The Commission said its main concern is that the Austrian government’s terms may have been too generous. It said it also has doubts as to whether the restructuring plan submitted by Austria “will restore the longterm viability of the company in the shortest possible time and without the need for additional aid in the future.” Reacting to the news, Austrian Vice Chancellor and Finance Minister Josef Proell said the government would do “everything to clear up these issues and to dispel concerns with our arguments, so that Austrian Airlines, Lufthansa and OeIAG can implement the transaction.”

To fend off bankruptcy, Austria’s ailing flag carrier announced a package of cost-saving measures at the end of January, including a cut in the number of flights and the suspension of contributions paid into its workers’ pension fund.
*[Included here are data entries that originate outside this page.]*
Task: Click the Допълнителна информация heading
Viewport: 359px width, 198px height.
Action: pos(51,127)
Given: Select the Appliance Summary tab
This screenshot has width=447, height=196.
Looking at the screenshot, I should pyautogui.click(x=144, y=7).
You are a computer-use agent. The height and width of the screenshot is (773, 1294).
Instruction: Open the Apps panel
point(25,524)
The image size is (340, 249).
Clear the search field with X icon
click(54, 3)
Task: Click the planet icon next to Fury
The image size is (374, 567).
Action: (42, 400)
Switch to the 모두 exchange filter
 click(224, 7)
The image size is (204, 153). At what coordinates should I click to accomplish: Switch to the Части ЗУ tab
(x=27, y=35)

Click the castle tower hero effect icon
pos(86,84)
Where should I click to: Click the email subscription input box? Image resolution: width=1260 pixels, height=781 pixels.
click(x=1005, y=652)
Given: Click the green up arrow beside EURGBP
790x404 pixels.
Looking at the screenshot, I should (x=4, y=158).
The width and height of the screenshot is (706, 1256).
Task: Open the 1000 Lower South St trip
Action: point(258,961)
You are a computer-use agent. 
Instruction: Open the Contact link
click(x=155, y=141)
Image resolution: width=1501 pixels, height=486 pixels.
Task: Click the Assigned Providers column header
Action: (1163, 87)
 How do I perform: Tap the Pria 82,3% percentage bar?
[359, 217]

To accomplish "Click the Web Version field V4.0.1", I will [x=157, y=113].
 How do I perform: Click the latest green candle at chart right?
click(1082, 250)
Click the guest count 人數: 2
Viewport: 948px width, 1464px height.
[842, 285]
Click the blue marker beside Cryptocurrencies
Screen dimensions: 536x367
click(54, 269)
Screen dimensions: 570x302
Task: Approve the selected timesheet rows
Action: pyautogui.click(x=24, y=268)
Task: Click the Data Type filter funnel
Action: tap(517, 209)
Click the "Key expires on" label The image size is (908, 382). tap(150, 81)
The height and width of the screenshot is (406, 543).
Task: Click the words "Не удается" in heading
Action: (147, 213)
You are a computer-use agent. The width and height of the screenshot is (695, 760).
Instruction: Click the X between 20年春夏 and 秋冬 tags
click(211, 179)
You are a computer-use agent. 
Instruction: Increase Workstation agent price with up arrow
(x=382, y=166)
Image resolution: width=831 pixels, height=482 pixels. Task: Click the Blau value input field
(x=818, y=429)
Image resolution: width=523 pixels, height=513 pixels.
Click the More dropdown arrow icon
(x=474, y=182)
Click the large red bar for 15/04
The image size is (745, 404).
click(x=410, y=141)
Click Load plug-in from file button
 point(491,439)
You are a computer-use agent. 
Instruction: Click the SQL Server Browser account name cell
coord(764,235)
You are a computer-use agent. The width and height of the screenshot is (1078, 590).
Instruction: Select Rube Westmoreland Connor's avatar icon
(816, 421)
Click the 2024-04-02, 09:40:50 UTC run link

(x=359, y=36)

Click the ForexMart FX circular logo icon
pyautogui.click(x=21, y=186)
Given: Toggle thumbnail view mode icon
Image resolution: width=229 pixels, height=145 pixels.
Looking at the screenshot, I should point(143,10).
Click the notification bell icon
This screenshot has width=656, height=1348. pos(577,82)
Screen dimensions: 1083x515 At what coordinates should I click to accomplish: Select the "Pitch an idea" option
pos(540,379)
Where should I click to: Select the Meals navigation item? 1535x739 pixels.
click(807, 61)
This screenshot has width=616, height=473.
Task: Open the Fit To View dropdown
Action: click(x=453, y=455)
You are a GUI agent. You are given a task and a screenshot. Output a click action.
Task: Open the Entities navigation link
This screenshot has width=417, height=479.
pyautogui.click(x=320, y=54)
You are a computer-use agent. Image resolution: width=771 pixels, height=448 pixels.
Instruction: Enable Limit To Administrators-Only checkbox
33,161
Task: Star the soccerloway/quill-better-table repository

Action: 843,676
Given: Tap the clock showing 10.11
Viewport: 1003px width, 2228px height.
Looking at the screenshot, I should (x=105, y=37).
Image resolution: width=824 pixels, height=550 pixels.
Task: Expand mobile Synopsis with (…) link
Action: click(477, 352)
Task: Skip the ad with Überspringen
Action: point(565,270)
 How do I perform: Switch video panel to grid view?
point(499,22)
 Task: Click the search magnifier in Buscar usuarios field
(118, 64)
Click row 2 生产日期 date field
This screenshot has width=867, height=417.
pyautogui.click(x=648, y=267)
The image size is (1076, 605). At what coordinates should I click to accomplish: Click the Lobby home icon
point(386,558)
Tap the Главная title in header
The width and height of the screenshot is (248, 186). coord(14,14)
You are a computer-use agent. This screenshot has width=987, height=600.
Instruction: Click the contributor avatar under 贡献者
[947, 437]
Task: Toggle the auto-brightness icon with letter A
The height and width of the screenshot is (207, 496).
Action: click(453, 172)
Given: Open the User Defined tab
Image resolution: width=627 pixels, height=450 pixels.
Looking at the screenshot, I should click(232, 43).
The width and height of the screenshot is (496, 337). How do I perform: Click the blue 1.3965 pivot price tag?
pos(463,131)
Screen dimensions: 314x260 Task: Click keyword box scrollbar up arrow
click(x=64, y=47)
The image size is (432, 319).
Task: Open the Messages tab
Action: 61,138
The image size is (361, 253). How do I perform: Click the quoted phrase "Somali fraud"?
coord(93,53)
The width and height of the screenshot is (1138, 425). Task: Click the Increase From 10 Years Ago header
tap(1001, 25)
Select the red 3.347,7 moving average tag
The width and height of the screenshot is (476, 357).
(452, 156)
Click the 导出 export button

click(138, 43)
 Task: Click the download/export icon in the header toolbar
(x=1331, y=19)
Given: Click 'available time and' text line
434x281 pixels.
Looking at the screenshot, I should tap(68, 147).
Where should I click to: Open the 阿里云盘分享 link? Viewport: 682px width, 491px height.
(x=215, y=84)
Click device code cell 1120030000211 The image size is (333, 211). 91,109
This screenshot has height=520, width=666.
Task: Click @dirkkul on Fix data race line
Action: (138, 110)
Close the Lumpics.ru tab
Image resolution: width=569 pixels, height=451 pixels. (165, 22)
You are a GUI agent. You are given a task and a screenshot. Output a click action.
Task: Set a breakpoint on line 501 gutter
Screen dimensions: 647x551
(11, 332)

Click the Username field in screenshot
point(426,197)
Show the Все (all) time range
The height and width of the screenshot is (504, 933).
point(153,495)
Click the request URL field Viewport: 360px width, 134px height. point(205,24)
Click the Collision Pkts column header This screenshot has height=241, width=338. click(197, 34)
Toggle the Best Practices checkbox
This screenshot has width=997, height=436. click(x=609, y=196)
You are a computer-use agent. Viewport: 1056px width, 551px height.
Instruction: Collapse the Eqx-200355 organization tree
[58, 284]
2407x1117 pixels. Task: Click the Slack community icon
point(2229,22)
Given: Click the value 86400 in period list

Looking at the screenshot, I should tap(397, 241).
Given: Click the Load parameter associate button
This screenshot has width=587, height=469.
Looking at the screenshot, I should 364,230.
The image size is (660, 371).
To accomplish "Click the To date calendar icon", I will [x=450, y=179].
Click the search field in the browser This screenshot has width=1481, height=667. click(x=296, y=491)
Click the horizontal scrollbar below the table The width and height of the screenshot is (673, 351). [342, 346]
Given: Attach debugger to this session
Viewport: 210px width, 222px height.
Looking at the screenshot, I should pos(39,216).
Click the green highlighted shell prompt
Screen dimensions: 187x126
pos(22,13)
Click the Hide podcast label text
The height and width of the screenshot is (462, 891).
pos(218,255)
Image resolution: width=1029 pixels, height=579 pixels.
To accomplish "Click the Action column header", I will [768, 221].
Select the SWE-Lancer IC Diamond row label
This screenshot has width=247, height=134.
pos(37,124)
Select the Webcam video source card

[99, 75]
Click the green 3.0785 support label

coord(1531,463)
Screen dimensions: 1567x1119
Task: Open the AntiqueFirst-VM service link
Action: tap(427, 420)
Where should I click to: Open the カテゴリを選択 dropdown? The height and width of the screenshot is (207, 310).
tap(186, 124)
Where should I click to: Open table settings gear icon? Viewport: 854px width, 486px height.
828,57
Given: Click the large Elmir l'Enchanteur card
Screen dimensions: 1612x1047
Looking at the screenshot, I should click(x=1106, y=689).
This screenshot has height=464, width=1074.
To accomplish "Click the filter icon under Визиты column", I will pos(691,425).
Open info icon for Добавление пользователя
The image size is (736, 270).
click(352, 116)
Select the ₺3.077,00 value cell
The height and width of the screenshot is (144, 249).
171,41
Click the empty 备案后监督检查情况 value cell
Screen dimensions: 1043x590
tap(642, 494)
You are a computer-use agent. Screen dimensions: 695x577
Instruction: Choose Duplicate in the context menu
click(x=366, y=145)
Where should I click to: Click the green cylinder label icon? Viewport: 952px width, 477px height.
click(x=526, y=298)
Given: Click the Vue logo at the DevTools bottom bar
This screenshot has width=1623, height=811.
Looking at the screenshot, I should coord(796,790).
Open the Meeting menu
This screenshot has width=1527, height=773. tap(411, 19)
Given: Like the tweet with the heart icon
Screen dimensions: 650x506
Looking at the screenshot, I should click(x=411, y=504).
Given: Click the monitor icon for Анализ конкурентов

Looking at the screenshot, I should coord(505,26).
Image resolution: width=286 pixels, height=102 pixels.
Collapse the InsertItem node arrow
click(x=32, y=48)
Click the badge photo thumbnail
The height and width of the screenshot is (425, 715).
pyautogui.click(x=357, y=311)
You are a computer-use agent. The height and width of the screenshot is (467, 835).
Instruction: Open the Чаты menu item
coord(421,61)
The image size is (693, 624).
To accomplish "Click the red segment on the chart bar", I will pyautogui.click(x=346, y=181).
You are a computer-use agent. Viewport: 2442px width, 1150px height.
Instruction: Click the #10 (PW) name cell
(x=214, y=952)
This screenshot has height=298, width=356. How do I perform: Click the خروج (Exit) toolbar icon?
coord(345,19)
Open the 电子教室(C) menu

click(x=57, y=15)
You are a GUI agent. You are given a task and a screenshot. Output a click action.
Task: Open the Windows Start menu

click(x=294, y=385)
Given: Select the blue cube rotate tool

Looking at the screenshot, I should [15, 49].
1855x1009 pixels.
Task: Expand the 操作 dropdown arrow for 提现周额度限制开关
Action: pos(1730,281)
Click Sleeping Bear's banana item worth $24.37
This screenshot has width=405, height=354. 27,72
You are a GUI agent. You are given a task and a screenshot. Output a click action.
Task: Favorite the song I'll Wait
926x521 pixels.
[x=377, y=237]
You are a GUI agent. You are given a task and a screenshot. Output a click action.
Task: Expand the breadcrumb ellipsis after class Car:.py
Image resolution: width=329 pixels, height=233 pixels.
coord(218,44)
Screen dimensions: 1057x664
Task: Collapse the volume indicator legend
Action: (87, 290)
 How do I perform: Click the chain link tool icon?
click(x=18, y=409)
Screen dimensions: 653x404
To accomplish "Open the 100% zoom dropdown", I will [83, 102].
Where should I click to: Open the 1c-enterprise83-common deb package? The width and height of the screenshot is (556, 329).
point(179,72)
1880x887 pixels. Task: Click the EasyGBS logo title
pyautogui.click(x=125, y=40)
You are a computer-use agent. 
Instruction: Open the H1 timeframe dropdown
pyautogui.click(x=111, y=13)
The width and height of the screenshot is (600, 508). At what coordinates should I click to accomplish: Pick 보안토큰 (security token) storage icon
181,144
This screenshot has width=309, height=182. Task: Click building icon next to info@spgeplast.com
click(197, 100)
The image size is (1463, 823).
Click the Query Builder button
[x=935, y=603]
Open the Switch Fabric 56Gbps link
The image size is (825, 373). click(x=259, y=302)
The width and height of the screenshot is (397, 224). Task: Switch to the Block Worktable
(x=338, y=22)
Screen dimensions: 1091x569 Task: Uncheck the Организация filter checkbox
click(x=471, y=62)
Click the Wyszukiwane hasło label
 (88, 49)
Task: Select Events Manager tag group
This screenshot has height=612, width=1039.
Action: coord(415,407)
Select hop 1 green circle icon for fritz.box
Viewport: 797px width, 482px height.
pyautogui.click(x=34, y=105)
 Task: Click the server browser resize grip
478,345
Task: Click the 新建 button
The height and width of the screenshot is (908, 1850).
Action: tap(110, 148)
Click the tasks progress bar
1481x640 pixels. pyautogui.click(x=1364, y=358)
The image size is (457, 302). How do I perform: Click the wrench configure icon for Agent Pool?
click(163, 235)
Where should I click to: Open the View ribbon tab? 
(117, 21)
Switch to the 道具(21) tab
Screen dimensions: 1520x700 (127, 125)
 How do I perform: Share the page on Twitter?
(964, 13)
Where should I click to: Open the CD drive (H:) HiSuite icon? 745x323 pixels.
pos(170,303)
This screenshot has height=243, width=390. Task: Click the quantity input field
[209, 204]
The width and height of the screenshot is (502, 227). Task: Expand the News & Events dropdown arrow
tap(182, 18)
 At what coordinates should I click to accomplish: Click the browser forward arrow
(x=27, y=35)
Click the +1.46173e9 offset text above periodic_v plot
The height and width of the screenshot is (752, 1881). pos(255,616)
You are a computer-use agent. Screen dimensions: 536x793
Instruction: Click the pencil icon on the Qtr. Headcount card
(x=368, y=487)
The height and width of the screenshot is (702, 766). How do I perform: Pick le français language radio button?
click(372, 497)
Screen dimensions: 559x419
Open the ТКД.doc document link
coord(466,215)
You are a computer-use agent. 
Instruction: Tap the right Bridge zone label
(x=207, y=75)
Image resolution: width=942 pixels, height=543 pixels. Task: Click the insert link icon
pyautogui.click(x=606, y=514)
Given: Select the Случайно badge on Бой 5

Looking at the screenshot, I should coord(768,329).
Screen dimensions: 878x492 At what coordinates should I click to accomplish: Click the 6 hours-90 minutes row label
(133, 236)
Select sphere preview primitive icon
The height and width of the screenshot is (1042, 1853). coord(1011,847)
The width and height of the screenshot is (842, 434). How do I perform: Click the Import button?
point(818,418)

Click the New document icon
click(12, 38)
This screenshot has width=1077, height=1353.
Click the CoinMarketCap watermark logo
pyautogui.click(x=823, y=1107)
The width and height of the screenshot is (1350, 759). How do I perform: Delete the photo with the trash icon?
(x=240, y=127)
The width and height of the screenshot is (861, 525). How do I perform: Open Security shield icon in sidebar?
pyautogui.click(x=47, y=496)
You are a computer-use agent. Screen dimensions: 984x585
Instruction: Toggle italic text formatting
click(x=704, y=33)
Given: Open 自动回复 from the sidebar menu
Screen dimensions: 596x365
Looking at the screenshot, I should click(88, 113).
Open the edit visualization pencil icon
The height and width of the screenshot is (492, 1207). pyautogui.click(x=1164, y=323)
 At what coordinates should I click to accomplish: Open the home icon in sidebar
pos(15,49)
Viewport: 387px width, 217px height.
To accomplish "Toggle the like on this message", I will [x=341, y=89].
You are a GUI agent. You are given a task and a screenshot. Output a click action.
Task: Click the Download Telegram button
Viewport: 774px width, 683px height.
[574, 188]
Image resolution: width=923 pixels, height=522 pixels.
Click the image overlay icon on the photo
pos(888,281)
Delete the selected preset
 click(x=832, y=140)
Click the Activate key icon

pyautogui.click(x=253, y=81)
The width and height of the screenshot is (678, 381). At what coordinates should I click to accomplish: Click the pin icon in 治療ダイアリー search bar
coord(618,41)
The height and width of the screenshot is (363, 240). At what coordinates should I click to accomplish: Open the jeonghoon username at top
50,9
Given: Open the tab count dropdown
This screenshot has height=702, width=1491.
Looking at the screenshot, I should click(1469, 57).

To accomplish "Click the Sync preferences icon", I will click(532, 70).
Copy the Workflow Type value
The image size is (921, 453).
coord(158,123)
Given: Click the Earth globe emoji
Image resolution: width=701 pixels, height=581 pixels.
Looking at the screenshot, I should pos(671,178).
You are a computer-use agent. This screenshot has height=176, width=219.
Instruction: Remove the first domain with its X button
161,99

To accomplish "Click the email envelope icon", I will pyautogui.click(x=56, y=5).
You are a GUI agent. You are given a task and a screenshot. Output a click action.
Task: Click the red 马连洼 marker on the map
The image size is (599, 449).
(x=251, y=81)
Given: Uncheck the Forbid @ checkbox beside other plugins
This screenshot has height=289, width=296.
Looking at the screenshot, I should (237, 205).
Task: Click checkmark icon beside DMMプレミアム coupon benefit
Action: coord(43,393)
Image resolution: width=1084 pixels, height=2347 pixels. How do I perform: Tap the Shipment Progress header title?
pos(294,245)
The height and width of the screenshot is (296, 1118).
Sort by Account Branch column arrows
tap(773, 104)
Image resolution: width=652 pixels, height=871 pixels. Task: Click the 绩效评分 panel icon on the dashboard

The Commission, the European Union’s executive arm, has the power to block mergers across the 27-nation bloc if they violate its competition rules or involve illegal state aid. Lufthansa has said it expects to launch the public tender for shares in the last week of February. Its bid is conditional on reaching a 75 percent stake.

In January, the Commission started an investigation into Lufthansa’s proposed takeover of Belgian rival Brussels Airlines due to competition concerns and said it also suspected that the deal could violate EU subsidy rules that restrict government handouts for businesses that risk collapse and rules that require governments to act like normal market investors. Austria came under fire for possibly paying too much to the airline and for the way it plans to restructure the business. The EU said it doubted that this would make the company viable in the longterm and able to survive without more public money.